§ **PROBLEMS AND TASKS**:
A) From the page on infinite-width limits of neural networks, quote the passage that opens with the words containing "Large-width limits of" and closes with "random neural nets.".
B) Answer these questions using the page on infinite-width limits of neural networks:
(i) Which reference is credited with the insight that deep neural networks approach Gaussian processes in the infinite limit?
(ii) Which item is listed under "Implicit regularization" in the page's outline?
(iii) Who provides some intuition on the Neural Tangent Kernel?

### SELECTED TEXT ###

Infinite width limits of neural networks - The Dan MacKinlay family of variably-well-considered enterprises

Neural Network Gaussian Process
Neural Network Tangent Kernel
Implicit regularization
- Dropout
References

Large-width limits of neural nets

Neural Network Gaussian Process

See Neural network Gaussian process on Wikipedia.

The field that sprang from the insight (Neal 1996a) that in the infinite limit deep NNs asymptotically approach Gaussian processes, and there are theories we can draw from that. Far from the infinite limit there are neural nets which exploit this. See random neural nets.

Neural Network Tangent Kernel

See Neural tangent kernel on Wikipedia.

Ferenc Huszár provides some Intuition on the Neural Tangent Kernel, i.e. the paper (Lee et al. 2019).

### DATA SECTION ###

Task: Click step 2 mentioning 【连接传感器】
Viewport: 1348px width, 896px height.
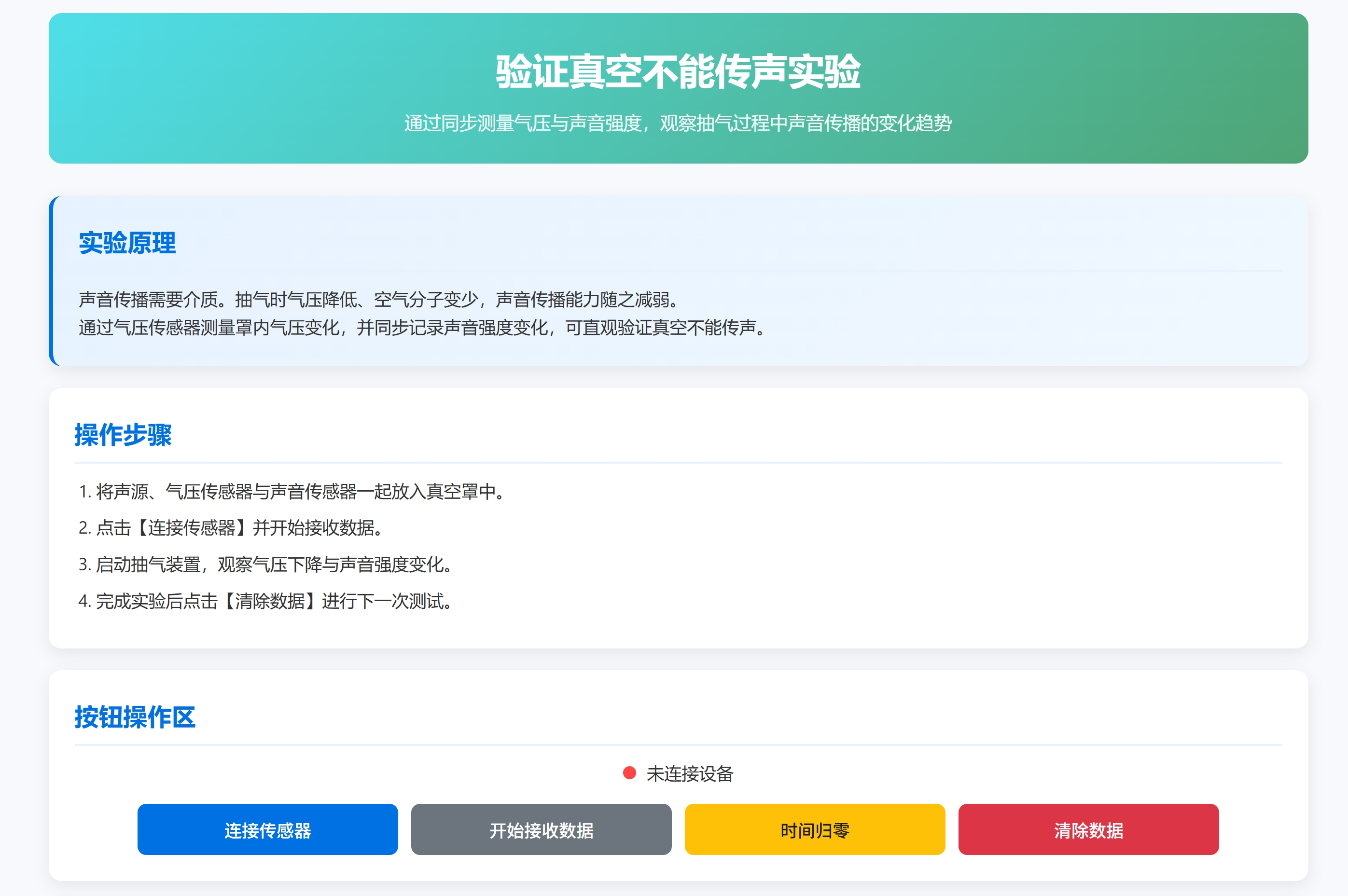Action: click(x=230, y=528)
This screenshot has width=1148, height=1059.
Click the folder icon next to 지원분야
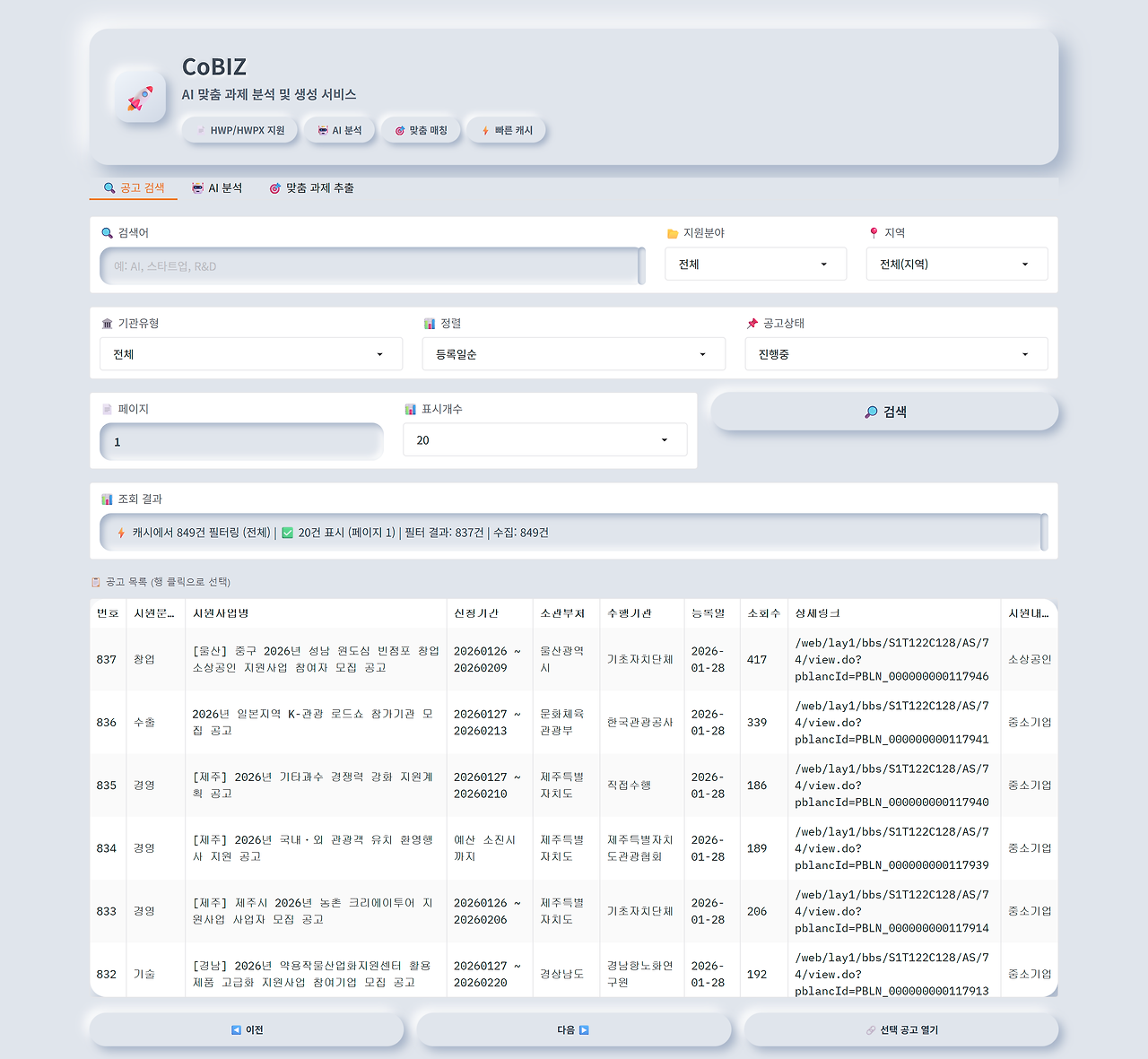(673, 232)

###

§ **TASK-BY-TASK RESULTS**:
A)
Large-width limits of neural nets

Neural Network Gaussian Process

See Neural network Gaussian process on Wikipedia.

The field that sprang from the insight (Neal 1996a) that in the infinite limit deep NNs asymptotically approach Gaussian processes, and there are theories we can draw from that. Far from the infinite limit there are neural nets which exploit this. See random neural nets.

B)
(i) Neal 1996a
(ii) Dropout
(iii) Ferenc Huszár